(Collected data entries)
=====

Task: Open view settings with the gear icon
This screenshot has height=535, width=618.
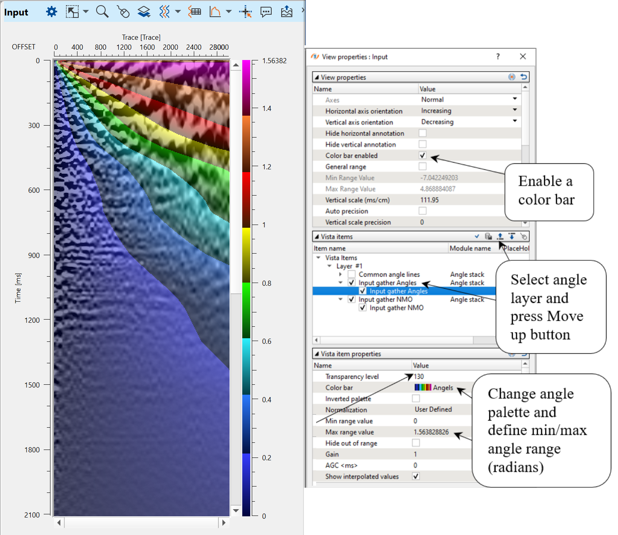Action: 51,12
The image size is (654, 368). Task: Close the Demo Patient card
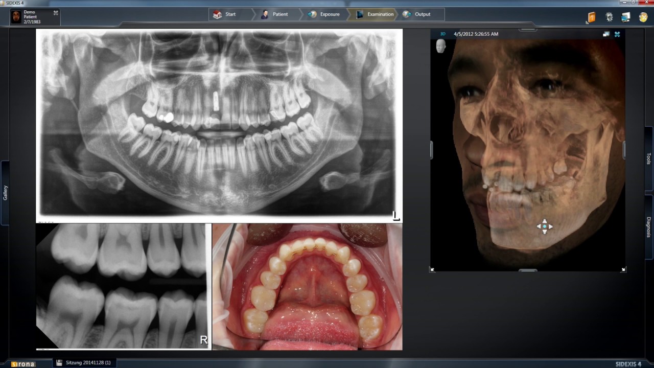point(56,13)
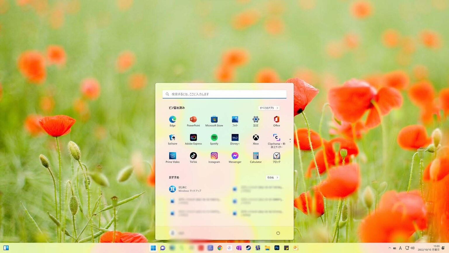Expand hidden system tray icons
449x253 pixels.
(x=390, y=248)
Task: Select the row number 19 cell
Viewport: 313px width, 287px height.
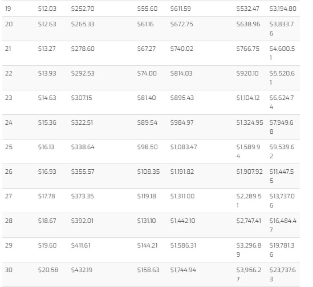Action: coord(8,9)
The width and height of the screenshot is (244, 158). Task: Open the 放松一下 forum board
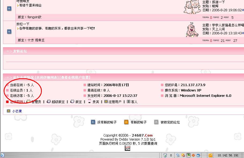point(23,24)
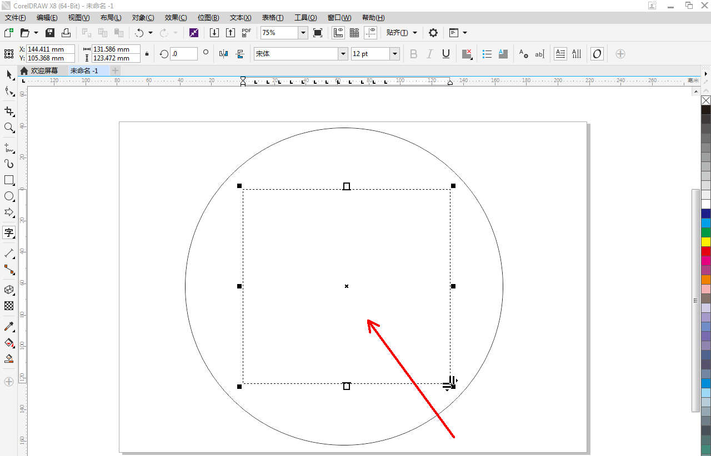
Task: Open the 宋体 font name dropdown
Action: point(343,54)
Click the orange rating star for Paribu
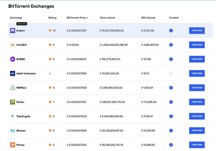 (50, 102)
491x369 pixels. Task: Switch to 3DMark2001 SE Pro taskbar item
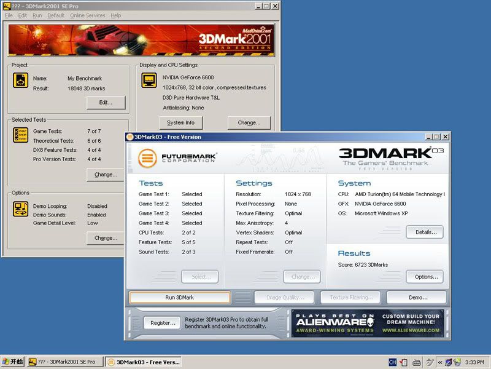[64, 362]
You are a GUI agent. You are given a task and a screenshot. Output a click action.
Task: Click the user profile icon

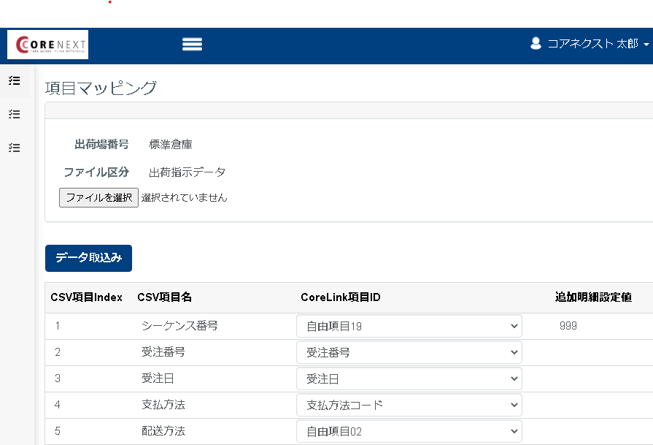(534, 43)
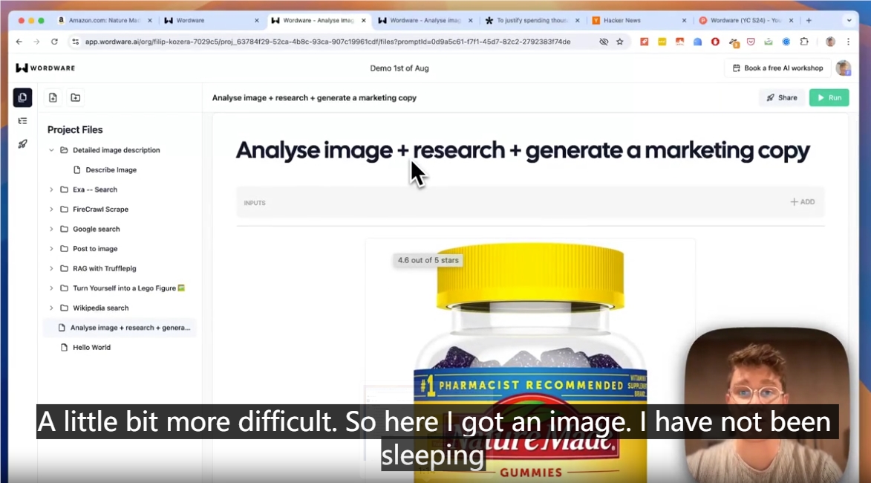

=====

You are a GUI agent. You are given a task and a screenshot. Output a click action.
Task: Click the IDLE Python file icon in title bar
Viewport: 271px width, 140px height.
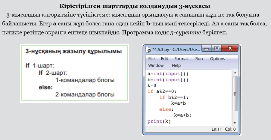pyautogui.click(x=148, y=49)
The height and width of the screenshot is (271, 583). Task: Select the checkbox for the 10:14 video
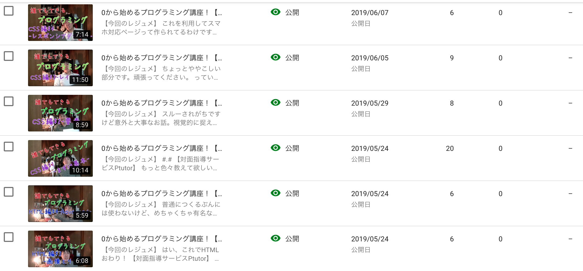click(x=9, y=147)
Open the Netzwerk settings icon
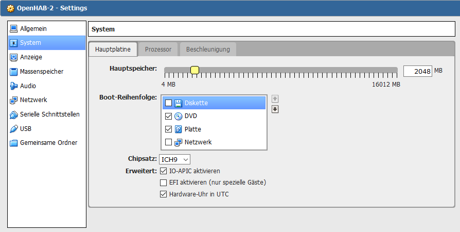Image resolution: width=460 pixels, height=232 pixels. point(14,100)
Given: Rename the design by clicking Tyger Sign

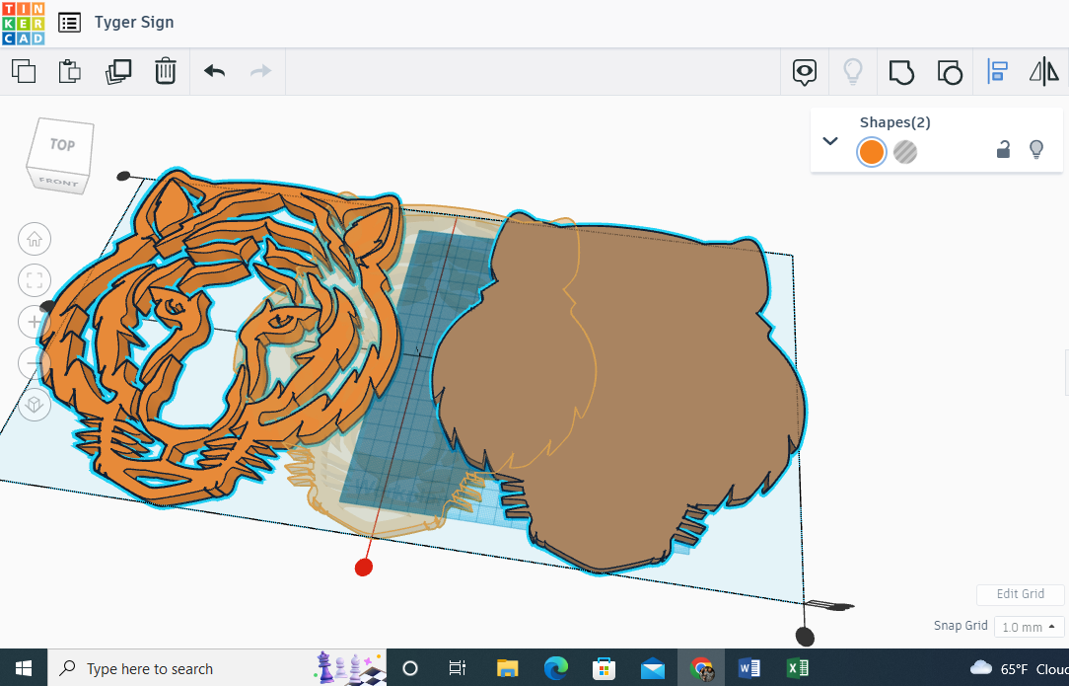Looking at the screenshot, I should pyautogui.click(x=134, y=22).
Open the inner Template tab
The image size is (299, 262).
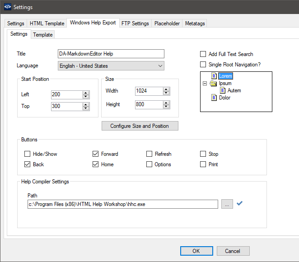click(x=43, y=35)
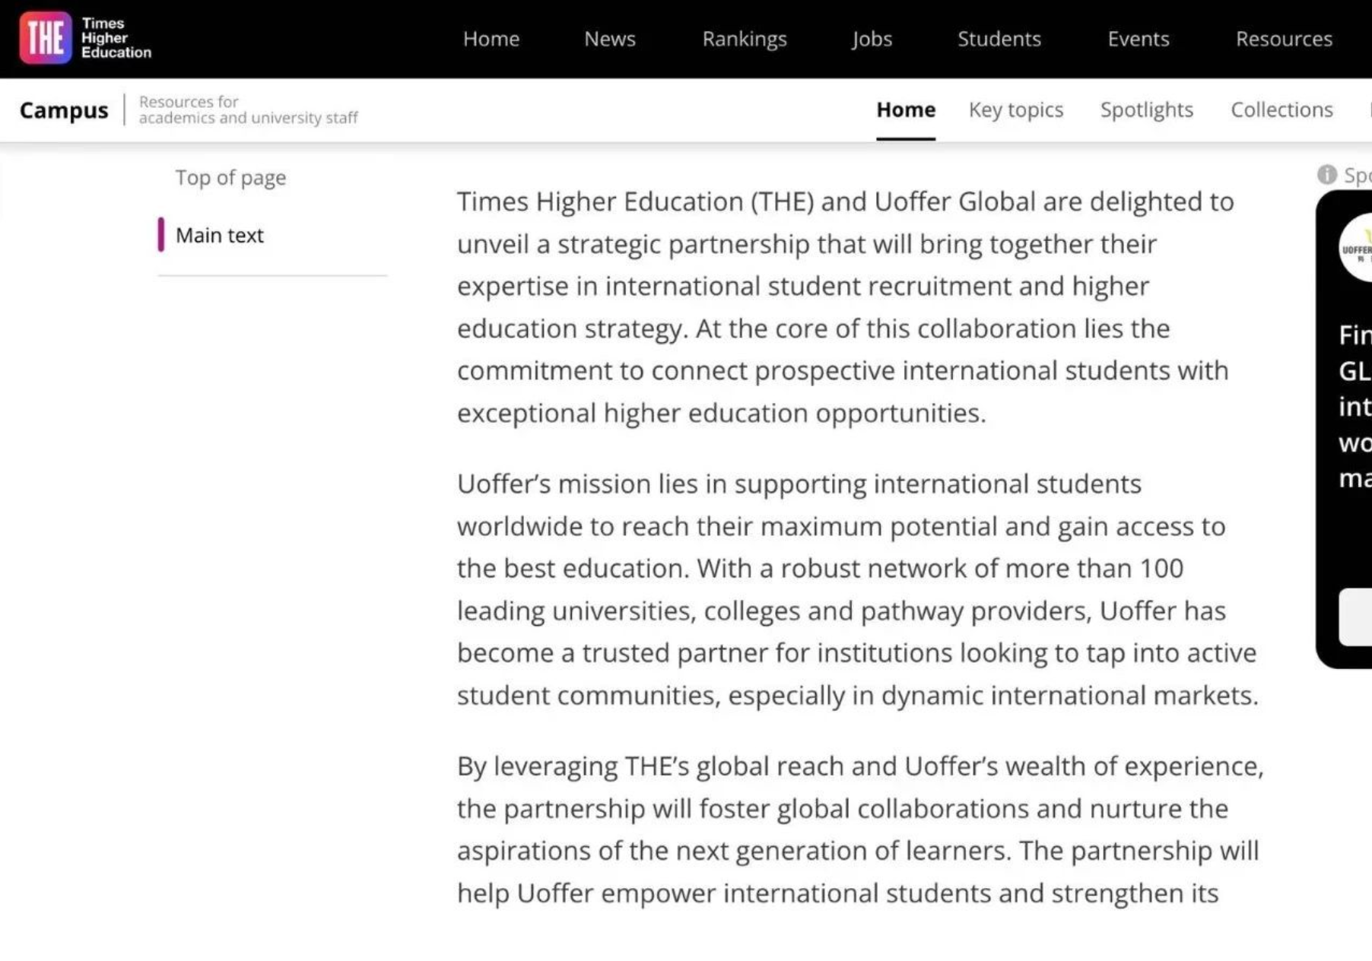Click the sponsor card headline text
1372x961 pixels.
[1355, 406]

=====

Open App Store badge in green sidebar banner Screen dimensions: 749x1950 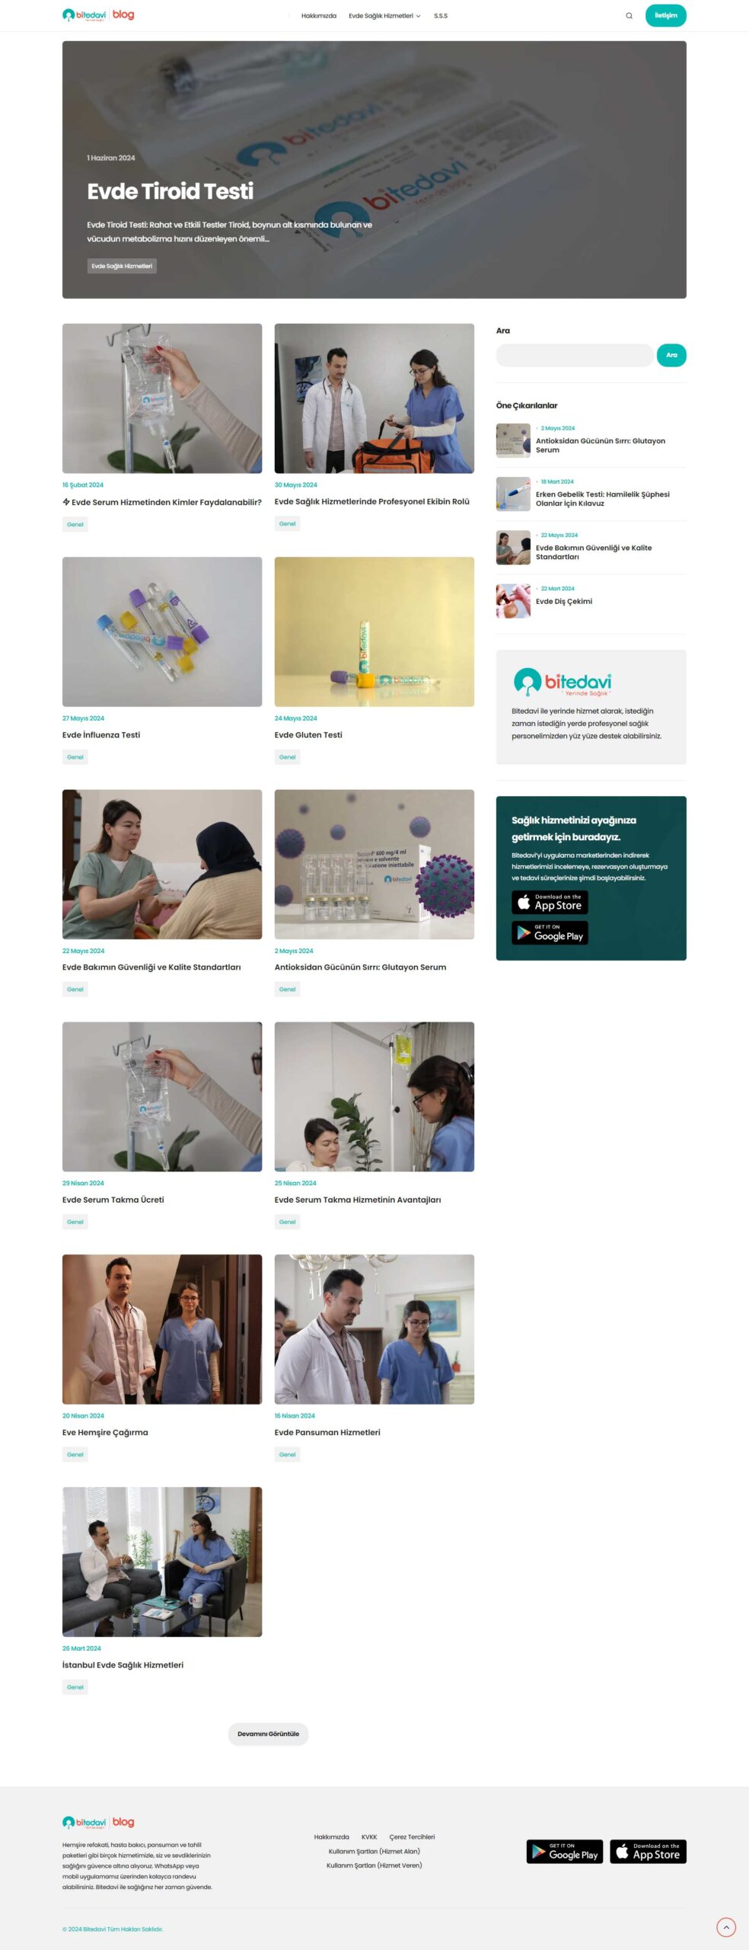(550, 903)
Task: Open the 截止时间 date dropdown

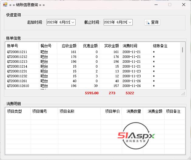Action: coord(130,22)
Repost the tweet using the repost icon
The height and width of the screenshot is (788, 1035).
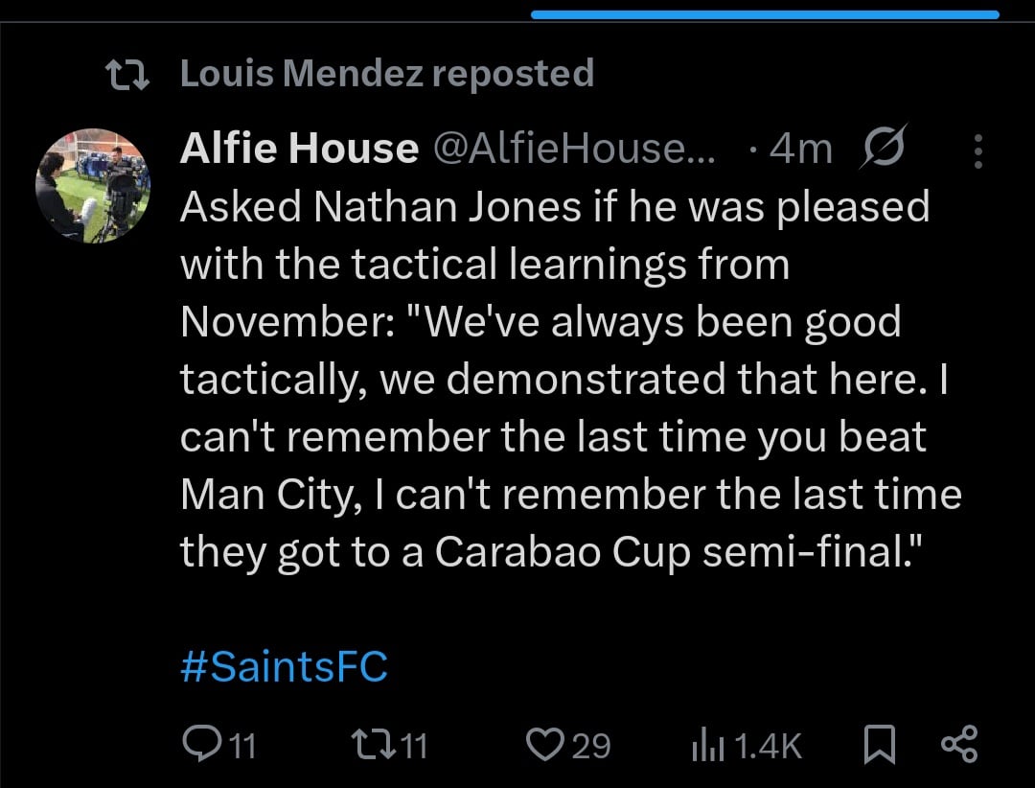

=====

Your assignment: Since the pictures are not part of the copy, please transcribe only the lines above from the one with "Task: Open the 截止时间 date dropdown" through the one with "The height and width of the screenshot is (788, 1035).", exactly and with both ends.

Completed task:
Task: Open the 截止时间 date dropdown

Action: coord(130,22)
Repost the tweet using the repost icon
The height and width of the screenshot is (788, 1035).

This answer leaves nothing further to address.